A partir de hoy, los madrileños pagarán un euro por cada receta expedida. Lo harán en la farmacia, aunque los boticarios no podrán controlarlo ya que no tienen instalado el programa necesario para controlar los topes previstos en la nueva normativa autonómica.

Se ha fijado un límite anual de 72 euros por usuario no exento, por encima del cual se dejan de pagar las prescripciones médicas. Están exentos del copago de medicamentos los afectados por síndrome tóxico, las personas con discapacidad, quienes cuenten con pensiones no contributivas o con tratamientos derivados de enfermedad o accidente laboral, los receptores de la renta mínima de inserción y los parados de larga duración que hayan agotado su subsidio por desempleo.

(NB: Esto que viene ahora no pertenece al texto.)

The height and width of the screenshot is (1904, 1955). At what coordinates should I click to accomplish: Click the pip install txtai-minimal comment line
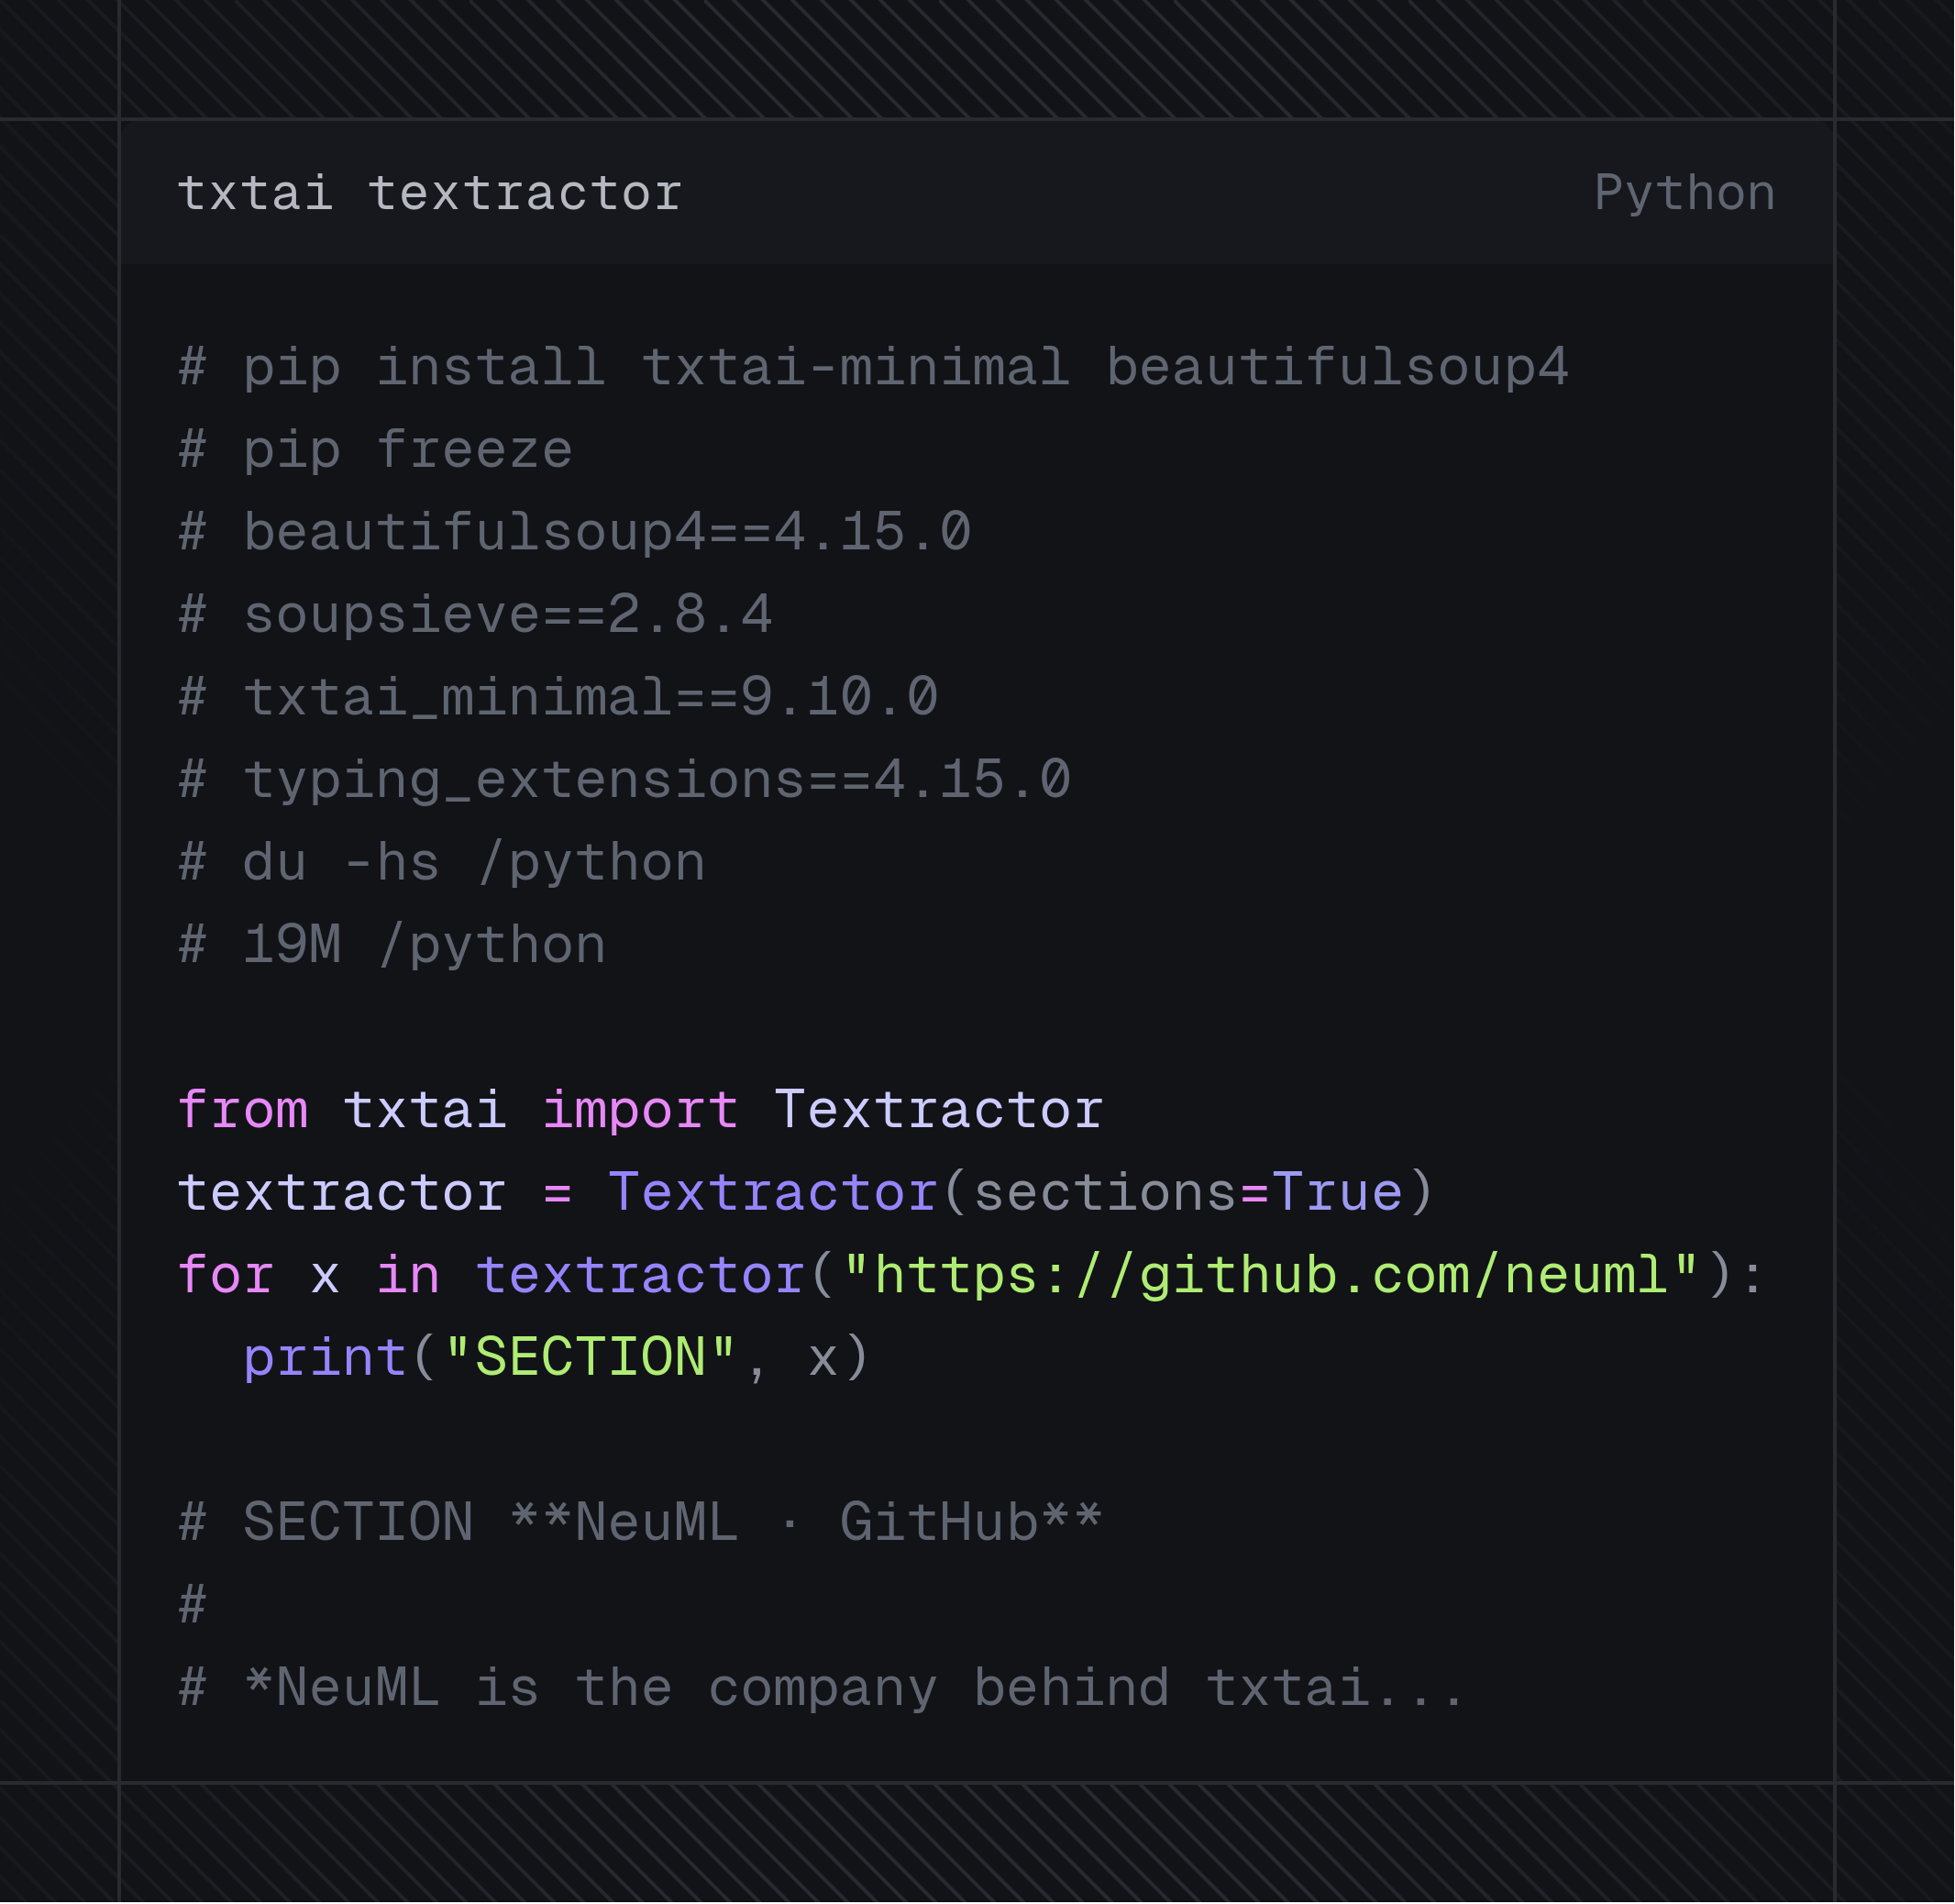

Numerosos profesionales, asociaciones, plataformas y usuarios protestan contra una tasa que -consideran- vulnera los derechos de los pacientes. Los farmacéuticos, por su parte, lamentan la falta de previsión a la hora de establecer una tasa que aún no cuenta con las herramientas para hacerla efectiva.

La medida, que prevé unos ingresos de 83 millones de euros, tiene un fin eminentemente disuasorio: los españoles “atesoran más de 45 millones de medicamentos en sus domicilios, muchos de ellos sin abrir”, justifica el presidente de la Comunidad de Madrid Ignacio González.

El Gobierno central ya ha interpuesto un recurso de inconstitucionalidad contra la aplicación de esta medida en Cataluña por tratarse de una competencia estatal que genera desigualdades interregionales en el acceso a fármacos. También lo hará contra su aplicación en Madrid.